Khao San Road is a favourite crossroads for the young travellers on a budget. It has evolved over the last two decades from just one small hostel providing low-budget accommodation become one of the worlds most well-known destinations. It has been featured in many movies and television documentaries.

During the day, Khao San Road is the scene for back-packers looking for a cheap room while others are arranging transport to their next destination in Thailand or overseas. Some will be just chatting with friends over a cup of coffee or a bowl of noodles.
At night, it turns into a lively thoroughfare lined with street stalls selling cheap clothes, handicrafts, souvenirs and thousands of other items. The lights are on at the many bars where the travellers tell tales of the days adventures and discoveries and the plans for tomorrow. Khao San Road is not just for foreign travellers, many young Thai people like to hang out there, including members of the TV and film production industries.

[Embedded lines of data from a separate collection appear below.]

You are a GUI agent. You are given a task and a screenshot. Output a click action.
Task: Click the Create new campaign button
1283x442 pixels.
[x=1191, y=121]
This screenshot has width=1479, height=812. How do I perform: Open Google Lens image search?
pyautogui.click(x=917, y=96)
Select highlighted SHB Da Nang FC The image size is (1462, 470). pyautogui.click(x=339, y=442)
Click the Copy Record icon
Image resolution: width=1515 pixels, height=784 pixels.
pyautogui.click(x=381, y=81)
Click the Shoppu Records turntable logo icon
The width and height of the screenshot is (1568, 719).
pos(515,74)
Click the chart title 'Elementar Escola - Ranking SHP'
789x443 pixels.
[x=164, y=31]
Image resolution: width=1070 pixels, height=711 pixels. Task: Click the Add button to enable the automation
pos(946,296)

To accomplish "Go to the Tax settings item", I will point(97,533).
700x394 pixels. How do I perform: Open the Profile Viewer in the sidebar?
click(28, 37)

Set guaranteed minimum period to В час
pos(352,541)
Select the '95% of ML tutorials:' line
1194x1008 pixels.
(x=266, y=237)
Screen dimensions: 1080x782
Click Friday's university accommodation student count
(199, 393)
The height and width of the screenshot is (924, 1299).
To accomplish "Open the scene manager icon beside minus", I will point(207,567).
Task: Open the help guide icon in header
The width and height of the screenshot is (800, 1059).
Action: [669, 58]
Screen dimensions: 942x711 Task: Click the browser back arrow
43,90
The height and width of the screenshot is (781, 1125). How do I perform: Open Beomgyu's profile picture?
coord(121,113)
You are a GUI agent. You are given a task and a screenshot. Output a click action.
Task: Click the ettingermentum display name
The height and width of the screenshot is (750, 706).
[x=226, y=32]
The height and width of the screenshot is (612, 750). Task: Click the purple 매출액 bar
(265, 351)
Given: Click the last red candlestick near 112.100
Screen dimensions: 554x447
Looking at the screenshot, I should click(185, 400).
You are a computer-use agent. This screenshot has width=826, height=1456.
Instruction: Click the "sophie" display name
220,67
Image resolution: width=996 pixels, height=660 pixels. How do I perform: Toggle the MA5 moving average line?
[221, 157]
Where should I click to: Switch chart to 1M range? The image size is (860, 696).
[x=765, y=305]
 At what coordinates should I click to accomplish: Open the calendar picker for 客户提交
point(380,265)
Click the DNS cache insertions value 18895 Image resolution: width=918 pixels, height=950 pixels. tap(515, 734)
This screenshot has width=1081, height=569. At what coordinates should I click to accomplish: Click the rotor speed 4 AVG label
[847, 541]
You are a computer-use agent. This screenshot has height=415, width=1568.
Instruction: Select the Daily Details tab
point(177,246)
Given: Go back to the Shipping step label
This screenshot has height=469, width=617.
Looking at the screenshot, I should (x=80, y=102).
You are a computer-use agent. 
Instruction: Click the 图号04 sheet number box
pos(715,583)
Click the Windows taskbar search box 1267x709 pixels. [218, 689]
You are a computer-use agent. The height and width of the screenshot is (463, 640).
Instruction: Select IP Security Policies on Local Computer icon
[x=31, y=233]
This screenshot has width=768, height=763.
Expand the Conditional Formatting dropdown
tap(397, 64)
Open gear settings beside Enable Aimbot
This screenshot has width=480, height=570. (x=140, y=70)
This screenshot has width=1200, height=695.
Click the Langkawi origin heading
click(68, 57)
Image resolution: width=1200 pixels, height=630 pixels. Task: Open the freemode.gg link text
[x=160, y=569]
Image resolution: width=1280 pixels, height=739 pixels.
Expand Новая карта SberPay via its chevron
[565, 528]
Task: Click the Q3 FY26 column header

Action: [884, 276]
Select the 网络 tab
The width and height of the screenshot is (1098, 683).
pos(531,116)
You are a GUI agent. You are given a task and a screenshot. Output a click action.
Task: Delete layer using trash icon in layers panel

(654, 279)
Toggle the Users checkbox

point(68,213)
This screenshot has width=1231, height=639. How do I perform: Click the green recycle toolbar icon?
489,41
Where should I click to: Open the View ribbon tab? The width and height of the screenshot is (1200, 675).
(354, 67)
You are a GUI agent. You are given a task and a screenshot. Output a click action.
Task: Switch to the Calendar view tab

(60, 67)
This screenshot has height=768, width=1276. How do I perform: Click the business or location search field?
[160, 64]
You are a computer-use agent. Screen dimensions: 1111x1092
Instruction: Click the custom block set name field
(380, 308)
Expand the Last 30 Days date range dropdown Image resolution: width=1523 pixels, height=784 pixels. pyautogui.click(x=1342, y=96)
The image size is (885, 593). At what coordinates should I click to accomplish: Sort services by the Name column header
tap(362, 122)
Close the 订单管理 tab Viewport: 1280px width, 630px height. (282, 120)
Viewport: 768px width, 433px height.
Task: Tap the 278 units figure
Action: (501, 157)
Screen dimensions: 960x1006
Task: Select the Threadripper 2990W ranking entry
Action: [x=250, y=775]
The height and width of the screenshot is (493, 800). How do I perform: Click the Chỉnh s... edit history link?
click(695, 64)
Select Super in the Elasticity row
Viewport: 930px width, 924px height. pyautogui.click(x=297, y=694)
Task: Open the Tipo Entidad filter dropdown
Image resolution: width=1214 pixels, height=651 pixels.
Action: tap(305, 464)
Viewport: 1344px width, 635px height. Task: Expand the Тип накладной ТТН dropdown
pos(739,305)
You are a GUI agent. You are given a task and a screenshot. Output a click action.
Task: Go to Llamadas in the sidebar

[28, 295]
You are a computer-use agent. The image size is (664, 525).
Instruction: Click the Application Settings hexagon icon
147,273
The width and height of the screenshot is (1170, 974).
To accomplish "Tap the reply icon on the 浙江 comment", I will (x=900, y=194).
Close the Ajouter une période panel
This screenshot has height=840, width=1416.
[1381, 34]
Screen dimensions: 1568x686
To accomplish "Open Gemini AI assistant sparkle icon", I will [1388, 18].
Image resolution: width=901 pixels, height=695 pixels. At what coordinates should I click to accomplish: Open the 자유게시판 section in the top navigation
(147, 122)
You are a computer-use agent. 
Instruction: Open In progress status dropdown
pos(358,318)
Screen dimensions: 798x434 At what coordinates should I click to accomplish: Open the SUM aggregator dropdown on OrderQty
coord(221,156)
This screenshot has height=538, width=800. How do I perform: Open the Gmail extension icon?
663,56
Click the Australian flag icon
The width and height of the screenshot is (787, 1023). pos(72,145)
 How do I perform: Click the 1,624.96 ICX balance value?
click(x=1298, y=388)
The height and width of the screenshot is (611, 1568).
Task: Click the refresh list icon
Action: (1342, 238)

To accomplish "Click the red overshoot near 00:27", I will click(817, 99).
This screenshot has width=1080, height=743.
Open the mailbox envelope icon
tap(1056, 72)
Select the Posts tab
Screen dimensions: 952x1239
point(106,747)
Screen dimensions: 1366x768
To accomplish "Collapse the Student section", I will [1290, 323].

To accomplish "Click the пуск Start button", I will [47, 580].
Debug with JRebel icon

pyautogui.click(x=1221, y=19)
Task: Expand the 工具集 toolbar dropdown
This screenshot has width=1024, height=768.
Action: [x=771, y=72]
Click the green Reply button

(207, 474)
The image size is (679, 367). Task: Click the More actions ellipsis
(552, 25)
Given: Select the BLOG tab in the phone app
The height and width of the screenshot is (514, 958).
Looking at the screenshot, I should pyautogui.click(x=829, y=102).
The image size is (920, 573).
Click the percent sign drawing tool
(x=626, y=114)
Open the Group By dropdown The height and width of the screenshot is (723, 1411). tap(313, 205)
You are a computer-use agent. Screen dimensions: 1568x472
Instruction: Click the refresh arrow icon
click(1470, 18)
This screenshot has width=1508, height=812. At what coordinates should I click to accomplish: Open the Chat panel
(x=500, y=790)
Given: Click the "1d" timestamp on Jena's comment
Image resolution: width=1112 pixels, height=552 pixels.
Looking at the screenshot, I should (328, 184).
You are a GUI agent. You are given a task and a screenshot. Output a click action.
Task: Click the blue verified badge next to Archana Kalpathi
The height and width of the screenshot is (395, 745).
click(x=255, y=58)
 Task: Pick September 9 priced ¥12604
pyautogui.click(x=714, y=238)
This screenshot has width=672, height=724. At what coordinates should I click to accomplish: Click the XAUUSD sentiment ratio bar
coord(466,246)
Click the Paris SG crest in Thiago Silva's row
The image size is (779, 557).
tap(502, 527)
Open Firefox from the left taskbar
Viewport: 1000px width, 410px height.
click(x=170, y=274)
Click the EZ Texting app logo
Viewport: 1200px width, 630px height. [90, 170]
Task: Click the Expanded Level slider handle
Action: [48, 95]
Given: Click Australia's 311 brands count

The location is very convenient for visiting the many tourist attractions on Rattanakosin Island. It is just a 10-minute walk to Sanam Luang and The Grand Palace.

During April when Thais celebrate the Songkran Festival, Khao San Road becomes a fun-filled battleground as everyone, Thais and foreigners indulge in splashing each other with water.
The area is also well-known for the wide variety of inexpensive food. This ranges from spicy Thai Tom Yum Gung soup to the ever-popular banana pancake.

How to get there:
Bus routes 3, 9, 32, 64, 39, 44, 53, 59, 503, 509, 511

 King Rama I the Great Memorial
Built in commemoration of Bangkoks 150th anniversary celebrations in 1932, the monument is situated at the foot of Pathom Boromrachanuson or Rama I the Great Memorial Bridge on the Bangkok side. King Rama I was the first king in the Royal House of Chakri and founder of Bangkok as the capital of the Kingdom of Siam, as Thailand was formerly known. He was born in Ayutthaya, one of Thailand's former capitals, on 20 March, 1736, accessed to the throne on 6 April, 1782, and passed away 27 years later.

Open : Daily
Admission : Free

 King Rama III Memorial
The monument was built by the Fine Arts Department in 1990 near the Royal Reception Pavilion in front of Wat Ratchanatdaram on Ratchadamnoen Road. The bronze statue, half larger than life size, is seated on a throne. The surrounding area is decorated with beautiful plants, with the Royal Reception Pavilion and three minor pavilions known as Sala Rai nearby.

Open : Daily
Admission : Free

 Maenam Chao Phraya
The Chao Phraya River is the most important waterway in Thailand. Boats of all sizes ply this river ranging from huge container ships that berth at Klong Toey Port to small dugouts. Its most recognized water transporters are the rice barges and the long-tail boats. Then there are cross river ferries and the river express boats serving as water-born buses bringing commuters to the city from as far up-river as Nonthaburi.

A cruise on the Chao Phraya River gives you a new perspective on Bangkok as you pass by the imposing Prangs of Wat Arun, the majestic Grand Palace and the Temple of The Emerald Buddha.

You'll see a different side of commerce as huge lines of rice barges are towed by a small tugboat and other barges carrying cargo as diverse as sand and gravel, even soft drinks and beer.

There are a number of ways you can experience life on the river. You can take a voyage on a luxuriously converted rice barge leaving from Bangkok on a leisurely journey all the way up to the ancient capital at Ayutthaya. There are also purpose-built luxury cruisers making the same trip. Or you can see the river life the same way the locals do by catching a river express boat.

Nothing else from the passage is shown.